Because the elimination half-life of thyroxine is approximately 7 days, it is plausible to administer once weekly thyroxine therapy in order to restore euthyroidism. Once weekly dosing helps maintain euthyroidism because intermittent administration of thyroxine may suppress antibody levels (9). Another mechanism is that at the end of the weekly treatment, when FT4 levels are considerably lower, there is more peripheral conversion of T4 to the metabolically active T3, whereas conversion of T4 to the metabolically inactive rT3, is decreased (3). Our results also aid us in avoiding the use of more complex replacement therapies that may result in higher costs and not necessarily control thyroid function tests. It has been demonstrated that the use of generic is as effective as brand-name levothyroxine in controlling thyroid dysfunction (10). Nonetheless, it is recommended that patients adhere to the same therapy throughout the treatment period, as the use of different formulations may impact the control of thyroid disease because they often have different bioavailability.

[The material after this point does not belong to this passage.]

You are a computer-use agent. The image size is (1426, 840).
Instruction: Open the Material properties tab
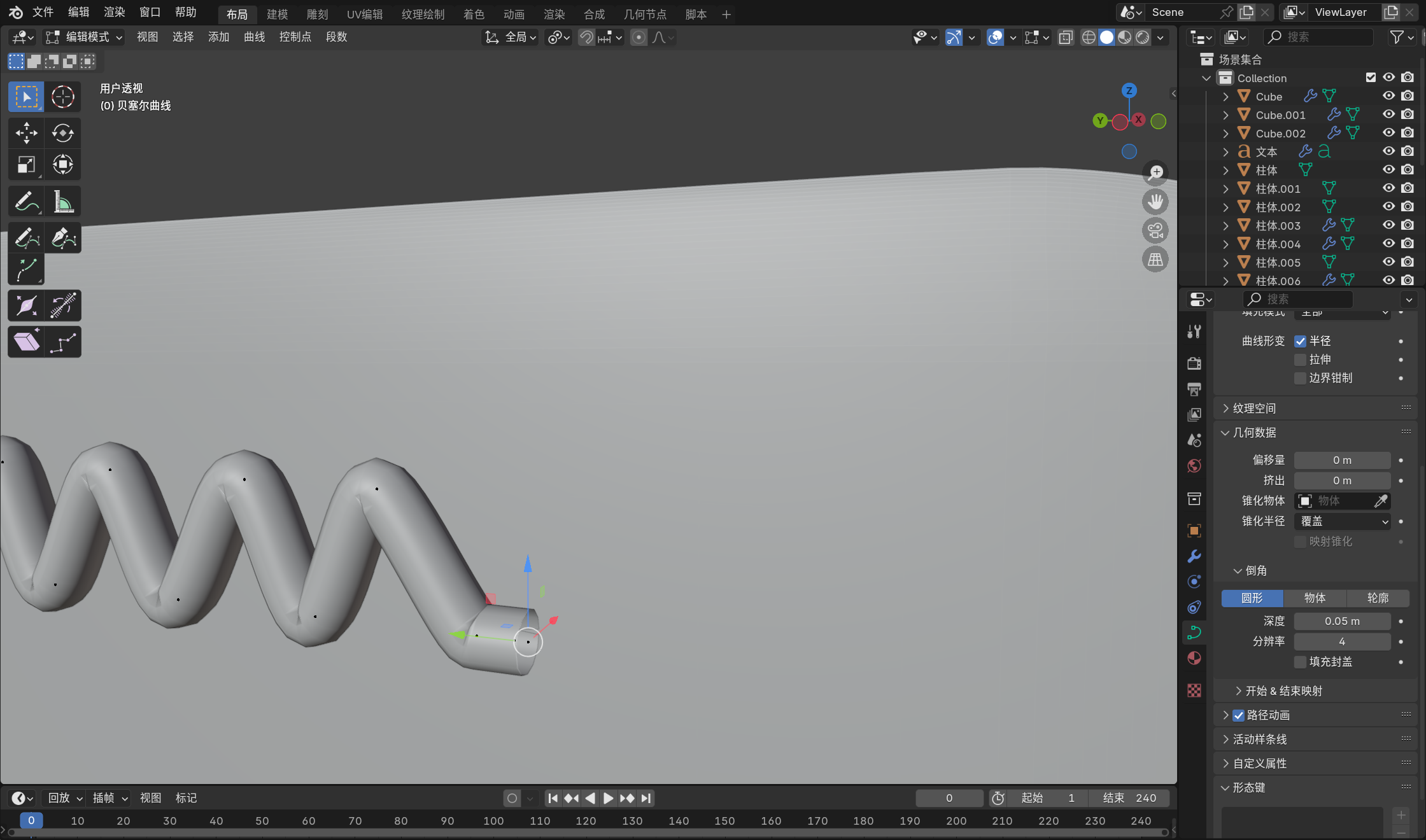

This case series demonstrates the cost-effectiveness of testing for pseudomalabsorption as an initial step. Using our first patient as a reference, before this study she was receiving 425 μg daily of LT4, resulting in a weekly cost of $12.46 and a monthly cost of $53.40, if calculated using one LT4 300 μg pill and a 125 μg pill. After the study, she needed 700 μg weekly of LT4, for a weekly cost of $2.71 and a monthly cost of $10.84. This was calculated using one 300 μg pill and two 200 μg pills. Medication compliance should be reinforced, and this will subsequently result in a significant reduction in cost with regards to pills, laboratory evaluation, and healthcare visits.

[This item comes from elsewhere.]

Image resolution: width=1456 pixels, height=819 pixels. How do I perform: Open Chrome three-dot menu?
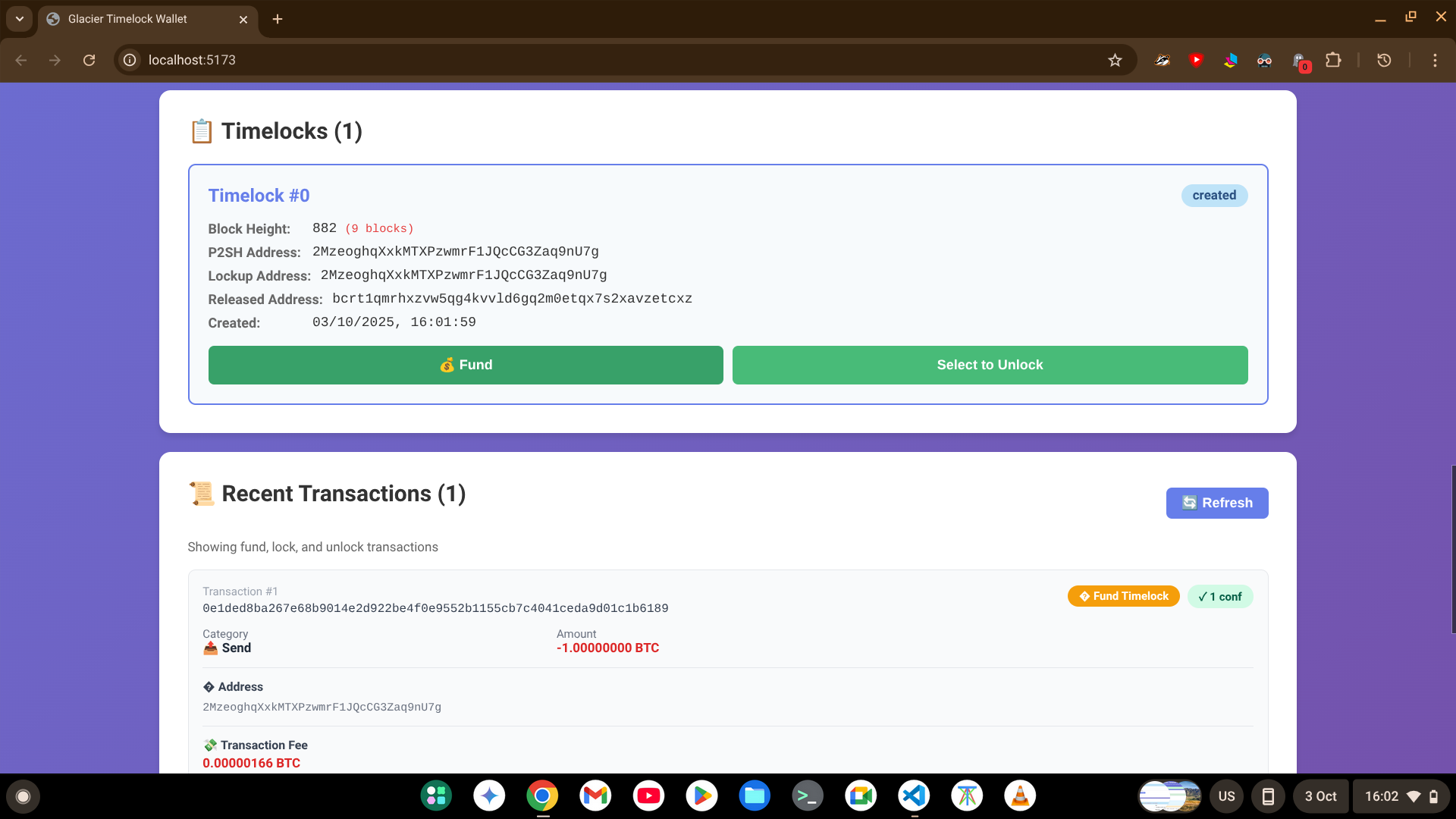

Potential limitations of our study are a small number of patients, one patient had an interruption in the continuity of treatment, and patients were not followed after the termination of the study to determine persistent compensation of thyroid function, as further follow-up was provided by Endocrinologists outside our clinics. Strengths of the study include consistency of results and that the same laboratory assay, technician, and facilities were used for the duration of the study. Further studies could be performed to determine the effect of once weekly dosing on lipid homeostasis and quality of life.
Declaration of interest
The authors declare that there is no conflict of interest that could be perceived as prejudicing the impartiality of the research reported.
Funding
This research did not receive any specific grant from any funding agency in the public, commercial, or not-for-profit sector.
Patient consent
Written consent was obtained from patients.
Author contribution statement
Dr Del Toro-Diez was involved in the literature review, manuscript writing, and revision. Dr Ernesto Solá-Sánchez and Dr Michelle Mangual-García are Endocrinologists who were involved in patient care and manuscript revision.